In one direction, the malcontent voters follow Donald Trump, who taps the unfiltered anger and bigoted nationalism under America’s surface. To the other, Bernie Sanders has attracted a following which is repulsed by the control of money over the nation, a voting populace which demands egalitarianism and humanitarianism be virtues of the most powerful country.
To this end, Sanders’ campaign is unprecedented in recent history for refusing to partake in the donating power of super PACs commonly associated with Citizens United’s declaration that money is speech. The socialist senator from Vermont is instead entirely relying on traditional donations, capped at $2,700. The majority, 76%, of these donations are considered small dollar donors, capped at $200, who have flocked to Sanders and his free-range hair at a pace which has broken all records, including Obama’s previously record breaking campaign in 2008.
Compare this to a Republican field where 130 or so families and their businesses provided over half the campaign dollars. Senator Ted Cruz was provided most of his $37 million by three families.
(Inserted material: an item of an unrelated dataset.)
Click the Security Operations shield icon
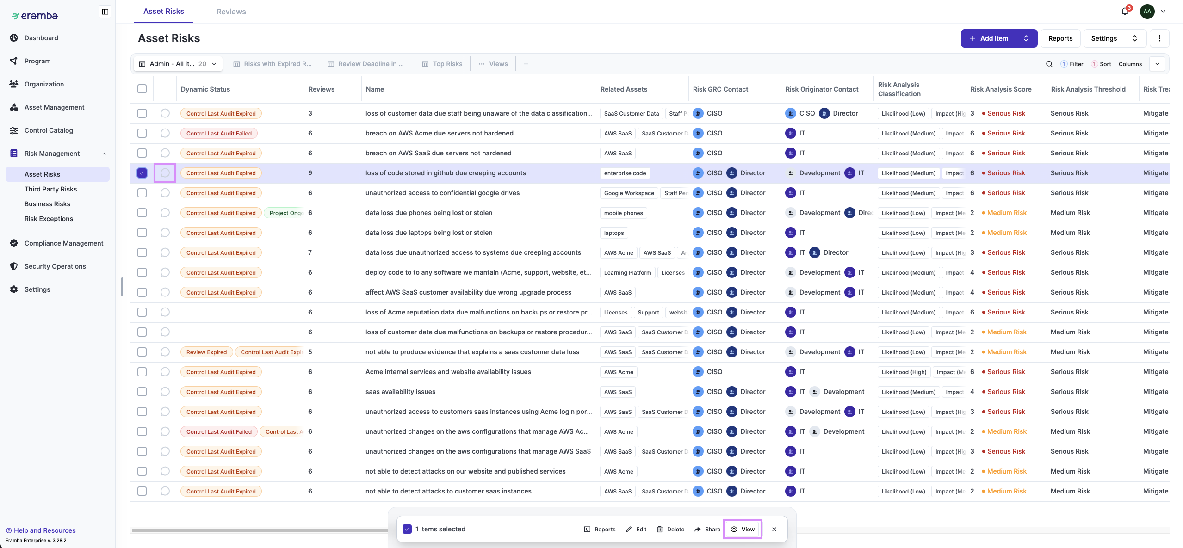The image size is (1183, 548). (x=14, y=266)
This is the political modus operandi of Sanders. An idealist who surely acknowledges that the majority of America does not fully support his branch of democratic socialism, he has presented American tailored ideals based on the precept of social responsibility and equality of economic opportunity.
In a country which has struggled with McCarthyism, it’s amazing to imagine the majority looking past its antiquated, propaganda filtered concept of what socialism is to consider a man who espouses it. But perhaps the populace has realized that any commentator describing one ideal as ‘evil’ and another as ‘good,’ supported by cherry picked analogies of countries more authoritarian than socialist, are full of their own.
Sanders’ socialism looks like single-payer health care, massive public infrastructure projects, and a progressive tax that will no longer favor the extremely wealthy.
Socialism is a fluid theory of economics and not governance, and the degree to which it extends depends on, in this case, the man running and his policies. With a track record for political integrity documented by the New York Times, a voter can have some confidence that Bernie has not played the seemingly unprecedented role of an honest politician for the last 60 years simply to bamboozle voters after all this time with Maoism.
Sanders’ politics were molded by a half-century of experience, in which ideals were compromised for pragmatism. But this politician’s ideals, inspired by Nordic countries who do not measure their growth by GDP but by happiness indexes, shine through in all he does.